→ DATASET CONTENT
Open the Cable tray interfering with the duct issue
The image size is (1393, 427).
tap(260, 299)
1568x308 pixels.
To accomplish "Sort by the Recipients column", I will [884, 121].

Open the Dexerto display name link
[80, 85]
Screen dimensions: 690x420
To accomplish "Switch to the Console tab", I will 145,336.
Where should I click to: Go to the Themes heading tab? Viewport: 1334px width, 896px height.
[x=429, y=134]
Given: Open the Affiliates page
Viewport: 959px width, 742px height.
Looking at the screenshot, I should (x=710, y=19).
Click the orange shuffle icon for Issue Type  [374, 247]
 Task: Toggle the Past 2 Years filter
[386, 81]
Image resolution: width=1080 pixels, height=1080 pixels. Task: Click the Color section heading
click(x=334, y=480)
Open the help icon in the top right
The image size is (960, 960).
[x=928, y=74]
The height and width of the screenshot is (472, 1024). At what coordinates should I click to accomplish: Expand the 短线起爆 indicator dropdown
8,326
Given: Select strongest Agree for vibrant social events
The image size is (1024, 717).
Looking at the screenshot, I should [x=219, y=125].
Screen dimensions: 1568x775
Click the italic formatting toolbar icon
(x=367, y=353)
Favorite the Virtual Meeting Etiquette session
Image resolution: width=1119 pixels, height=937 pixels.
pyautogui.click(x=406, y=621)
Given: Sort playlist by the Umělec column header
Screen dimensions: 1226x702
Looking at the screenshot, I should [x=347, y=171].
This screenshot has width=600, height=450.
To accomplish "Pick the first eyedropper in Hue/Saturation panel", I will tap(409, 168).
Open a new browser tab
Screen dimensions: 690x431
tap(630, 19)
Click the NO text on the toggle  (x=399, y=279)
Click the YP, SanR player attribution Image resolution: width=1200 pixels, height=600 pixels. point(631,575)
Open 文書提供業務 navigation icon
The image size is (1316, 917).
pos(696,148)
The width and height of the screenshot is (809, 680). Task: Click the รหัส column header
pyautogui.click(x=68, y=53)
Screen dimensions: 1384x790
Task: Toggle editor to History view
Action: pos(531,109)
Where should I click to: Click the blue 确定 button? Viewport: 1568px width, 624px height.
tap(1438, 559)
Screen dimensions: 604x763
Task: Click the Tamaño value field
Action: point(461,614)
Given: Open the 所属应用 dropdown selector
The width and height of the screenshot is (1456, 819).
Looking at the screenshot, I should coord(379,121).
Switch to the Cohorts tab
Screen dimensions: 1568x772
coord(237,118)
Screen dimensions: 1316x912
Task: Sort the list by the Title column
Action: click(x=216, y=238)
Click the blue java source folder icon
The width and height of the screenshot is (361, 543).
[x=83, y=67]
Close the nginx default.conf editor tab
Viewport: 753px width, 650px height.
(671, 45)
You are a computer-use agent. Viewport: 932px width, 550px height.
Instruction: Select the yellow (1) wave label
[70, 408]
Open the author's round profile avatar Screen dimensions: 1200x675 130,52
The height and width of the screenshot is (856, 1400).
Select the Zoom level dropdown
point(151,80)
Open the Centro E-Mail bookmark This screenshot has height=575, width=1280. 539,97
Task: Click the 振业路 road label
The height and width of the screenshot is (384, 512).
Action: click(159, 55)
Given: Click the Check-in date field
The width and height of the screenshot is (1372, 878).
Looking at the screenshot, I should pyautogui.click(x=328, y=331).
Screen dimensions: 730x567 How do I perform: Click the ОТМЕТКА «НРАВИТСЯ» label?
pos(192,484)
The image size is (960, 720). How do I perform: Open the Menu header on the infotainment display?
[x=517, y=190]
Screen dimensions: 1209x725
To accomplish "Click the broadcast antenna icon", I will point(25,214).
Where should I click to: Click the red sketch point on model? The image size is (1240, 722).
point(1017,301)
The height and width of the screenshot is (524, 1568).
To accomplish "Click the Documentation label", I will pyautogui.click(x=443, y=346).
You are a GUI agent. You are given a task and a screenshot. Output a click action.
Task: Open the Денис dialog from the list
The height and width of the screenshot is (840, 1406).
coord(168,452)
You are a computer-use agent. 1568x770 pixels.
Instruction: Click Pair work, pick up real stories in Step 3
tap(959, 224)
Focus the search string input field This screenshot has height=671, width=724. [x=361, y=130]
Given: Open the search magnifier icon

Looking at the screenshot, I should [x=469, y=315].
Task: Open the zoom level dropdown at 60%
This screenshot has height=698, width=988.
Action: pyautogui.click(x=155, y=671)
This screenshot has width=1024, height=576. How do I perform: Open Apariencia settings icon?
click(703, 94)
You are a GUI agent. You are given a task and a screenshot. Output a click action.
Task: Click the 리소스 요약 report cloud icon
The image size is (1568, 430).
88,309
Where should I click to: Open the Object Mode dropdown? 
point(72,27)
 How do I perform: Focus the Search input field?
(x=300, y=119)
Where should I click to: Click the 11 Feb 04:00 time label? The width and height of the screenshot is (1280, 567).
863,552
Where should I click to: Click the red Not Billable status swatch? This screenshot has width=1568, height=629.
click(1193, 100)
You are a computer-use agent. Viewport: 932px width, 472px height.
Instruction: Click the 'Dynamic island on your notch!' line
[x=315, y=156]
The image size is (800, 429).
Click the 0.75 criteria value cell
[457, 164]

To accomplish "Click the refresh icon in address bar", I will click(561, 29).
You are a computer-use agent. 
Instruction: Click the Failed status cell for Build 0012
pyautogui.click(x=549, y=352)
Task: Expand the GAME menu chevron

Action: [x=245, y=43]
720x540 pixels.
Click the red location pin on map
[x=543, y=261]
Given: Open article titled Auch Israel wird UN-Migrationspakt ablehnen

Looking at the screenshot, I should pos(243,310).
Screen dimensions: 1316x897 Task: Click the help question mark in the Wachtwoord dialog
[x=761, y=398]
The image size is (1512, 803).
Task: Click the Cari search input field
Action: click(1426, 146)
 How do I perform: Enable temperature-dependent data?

→ ACTIVITY
In the listing above, find the line with "Open the author's" and the line with "Open the Centro"; set down exactly those two lines and every line between them, nothing more.

→ EXPECTED OUTPUT
Open the author's round profile avatar Screen dimensions: 1200x675 130,52
The height and width of the screenshot is (856, 1400).
Select the Zoom level dropdown
point(151,80)
Open the Centro E-Mail bookmark This screenshot has height=575, width=1280. 539,97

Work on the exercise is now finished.